Um debruçar sobre estes três elementos específicos sugere que cada elemento depende da existência dos outros dois. Precisamente para aí apontou Meszaros quando referiu a inseparibilidade desta combinação distribuição-produção-consumo. Sem produção para as necessidades sociais, não há propriedade social autêntica; sem propriedade social não há tomada de decisões por parte dos trabalhadores orientada para as necessidades da sociedade; sem a tomada de decisões por parte dos trabalhadores, não há transformação das pessoas e das suas necessidades. A presença dos defeitos herdados da velha sociedade em qualquer destes elementos contamina os outros dois. Voltemos à pergunta chave: como é possível uma transição quando tudo depende de tudo?
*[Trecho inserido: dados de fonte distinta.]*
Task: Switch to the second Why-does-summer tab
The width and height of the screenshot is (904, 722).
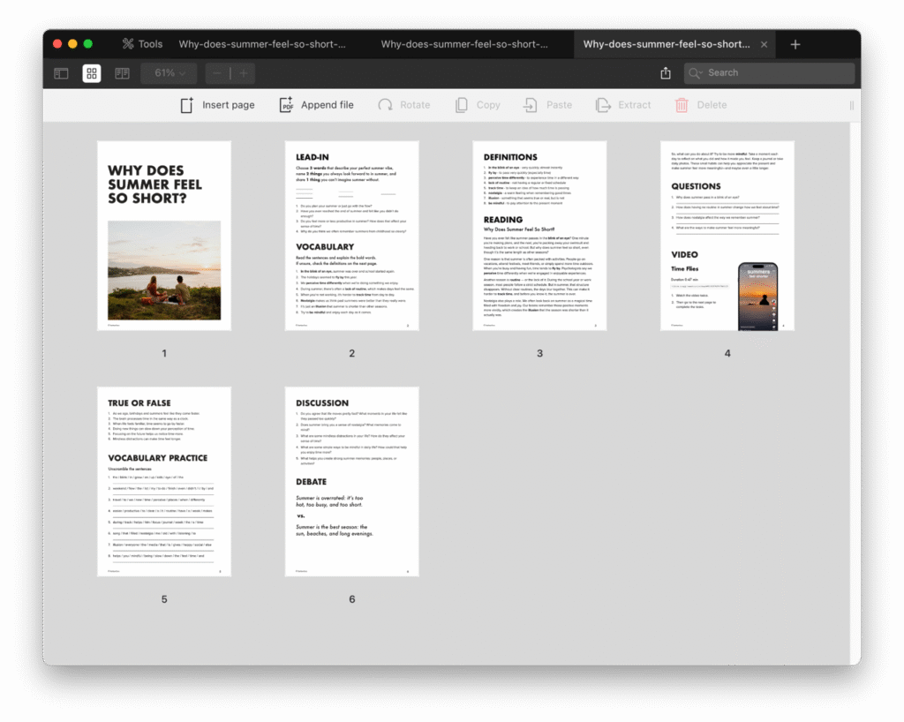Action: coord(464,44)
Para identificar as medidas que são imprescindíveis para a construção desta nova sociedade socialista, é de importância fundamental entender o conceito de “prática revolucionária” de Marx – a transformação simultânea das circunstâncias e a actividade humana, ou a auto-transformação. Para transformar uma estrutura na qual todas as relações coexistem em simultâneo e se apoiam umas às outras, o nosso esforço não pode limitar-se a mudar alguns elementos desta estrutura; há que, em todos os momentos, pôr ênfase no aspecto central de todas estas relações: os seres humanos como sujeitos e produtos da sua própria actividade.

Cada actividade que uma pessoa empreende transforma-a. Assim, em cada actividade há dois produtos: a transformação das circunstâncias ou das coisas (por exemplo, no processo de produção) e o produto humano. Quando se fala dos campos estruturais, esquece-se, amiúde, este segundo aspecto da produção; no entanto, a constituição bolivariana não se esqueceu disto quando destacou a importância da prática e do protagonismo, sobretudo ao destacar a participação como “o meio necessário para alcançar o compromisso que assegure o seu completo desenvolvimento, tanto individual como colectivo”.

Que significa reconhecer explicitamente este processo de produzir pessoas? Primeiro, ajuda-nos a entender a razão pela qual as mudanças devem ter lugar em todos os campos: cada vez que as pessoas actuam dentro das relações velhas ocorre um processo de reprodução das velhas ideias e atitudes. Ao trabalhar debaixo das relações hierárquicas, ao operar sem capacidade de tomar decisões no local de trabalho ou na sociedade, ao centrar-se no interesse individual em vez da solidariedade dentro da sociedade, estas actividades produzem pessoas por cada dia que passa. É a reprodução do conservadorismo da vida quotidiana.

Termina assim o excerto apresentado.